BEGIN RECORDS SHOWN

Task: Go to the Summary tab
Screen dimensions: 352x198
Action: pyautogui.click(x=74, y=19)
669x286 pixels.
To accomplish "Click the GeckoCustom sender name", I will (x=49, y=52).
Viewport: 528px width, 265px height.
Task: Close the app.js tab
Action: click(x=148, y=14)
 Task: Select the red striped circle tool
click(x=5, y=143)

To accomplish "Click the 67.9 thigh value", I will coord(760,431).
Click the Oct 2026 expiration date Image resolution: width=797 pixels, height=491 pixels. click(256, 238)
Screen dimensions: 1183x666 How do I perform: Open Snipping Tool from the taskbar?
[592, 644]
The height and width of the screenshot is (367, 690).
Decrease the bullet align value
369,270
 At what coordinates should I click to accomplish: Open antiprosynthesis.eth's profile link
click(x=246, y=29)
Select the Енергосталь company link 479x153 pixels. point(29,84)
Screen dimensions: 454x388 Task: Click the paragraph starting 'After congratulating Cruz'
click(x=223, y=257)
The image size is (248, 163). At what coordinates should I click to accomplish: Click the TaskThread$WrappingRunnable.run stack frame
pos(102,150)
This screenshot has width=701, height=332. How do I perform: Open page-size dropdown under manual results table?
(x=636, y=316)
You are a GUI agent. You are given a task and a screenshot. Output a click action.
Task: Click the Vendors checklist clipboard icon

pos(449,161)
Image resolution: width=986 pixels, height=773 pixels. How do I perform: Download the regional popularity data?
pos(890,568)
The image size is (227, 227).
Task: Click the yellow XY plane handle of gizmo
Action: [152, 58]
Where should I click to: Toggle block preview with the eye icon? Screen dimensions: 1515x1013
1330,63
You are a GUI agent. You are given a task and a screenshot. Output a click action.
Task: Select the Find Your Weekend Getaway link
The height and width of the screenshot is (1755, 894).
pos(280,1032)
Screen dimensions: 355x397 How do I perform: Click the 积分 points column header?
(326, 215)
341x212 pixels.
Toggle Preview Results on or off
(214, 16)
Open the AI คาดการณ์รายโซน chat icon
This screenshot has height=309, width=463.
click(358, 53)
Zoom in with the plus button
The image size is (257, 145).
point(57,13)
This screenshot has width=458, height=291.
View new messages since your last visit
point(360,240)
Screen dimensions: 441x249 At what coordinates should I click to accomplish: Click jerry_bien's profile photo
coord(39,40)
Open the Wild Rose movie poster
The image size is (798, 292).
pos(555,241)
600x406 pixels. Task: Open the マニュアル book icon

END RECORDS SHOWN

• EXERCISE OBJECTIVE:
Could you retype the whole listing above without altering a word?

• WRITTEN ANSWER:
Task: Go to the Summary tab
Screen dimensions: 352x198
Action: pyautogui.click(x=74, y=19)
669x286 pixels.
To accomplish "Click the GeckoCustom sender name", I will (x=49, y=52).
Viewport: 528px width, 265px height.
Task: Close the app.js tab
Action: click(x=148, y=14)
 Task: Select the red striped circle tool
click(x=5, y=143)

To accomplish "Click the 67.9 thigh value", I will coord(760,431).
Click the Oct 2026 expiration date Image resolution: width=797 pixels, height=491 pixels. click(256, 238)
Screen dimensions: 1183x666 How do I perform: Open Snipping Tool from the taskbar?
[592, 644]
The height and width of the screenshot is (367, 690).
Decrease the bullet align value
369,270
 At what coordinates should I click to accomplish: Open antiprosynthesis.eth's profile link
click(x=246, y=29)
Select the Енергосталь company link 479x153 pixels. point(29,84)
Screen dimensions: 454x388 Task: Click the paragraph starting 'After congratulating Cruz'
click(x=223, y=257)
The image size is (248, 163). At what coordinates should I click to accomplish: Click the TaskThread$WrappingRunnable.run stack frame
pos(102,150)
This screenshot has width=701, height=332. How do I perform: Open page-size dropdown under manual results table?
(x=636, y=316)
You are a GUI agent. You are given a task and a screenshot. Output a click action.
Task: Click the Vendors checklist clipboard icon

pos(449,161)
Image resolution: width=986 pixels, height=773 pixels. How do I perform: Download the regional popularity data?
pos(890,568)
The image size is (227, 227).
Task: Click the yellow XY plane handle of gizmo
Action: [152, 58]
Where should I click to: Toggle block preview with the eye icon? Screen dimensions: 1515x1013
1330,63
You are a GUI agent. You are given a task and a screenshot. Output a click action.
Task: Select the Find Your Weekend Getaway link
The height and width of the screenshot is (1755, 894).
pos(280,1032)
Screen dimensions: 355x397 How do I perform: Click the 积分 points column header?
(326, 215)
341x212 pixels.
Toggle Preview Results on or off
(214, 16)
Open the AI คาดการณ์รายโซน chat icon
This screenshot has height=309, width=463.
click(358, 53)
Zoom in with the plus button
The image size is (257, 145).
point(57,13)
This screenshot has width=458, height=291.
View new messages since your last visit
point(360,240)
Screen dimensions: 441x249 At what coordinates should I click to accomplish: Click jerry_bien's profile photo
coord(39,40)
Open the Wild Rose movie poster
The image size is (798, 292).
pos(555,241)
600x406 pixels. Task: Open the マニュアル book icon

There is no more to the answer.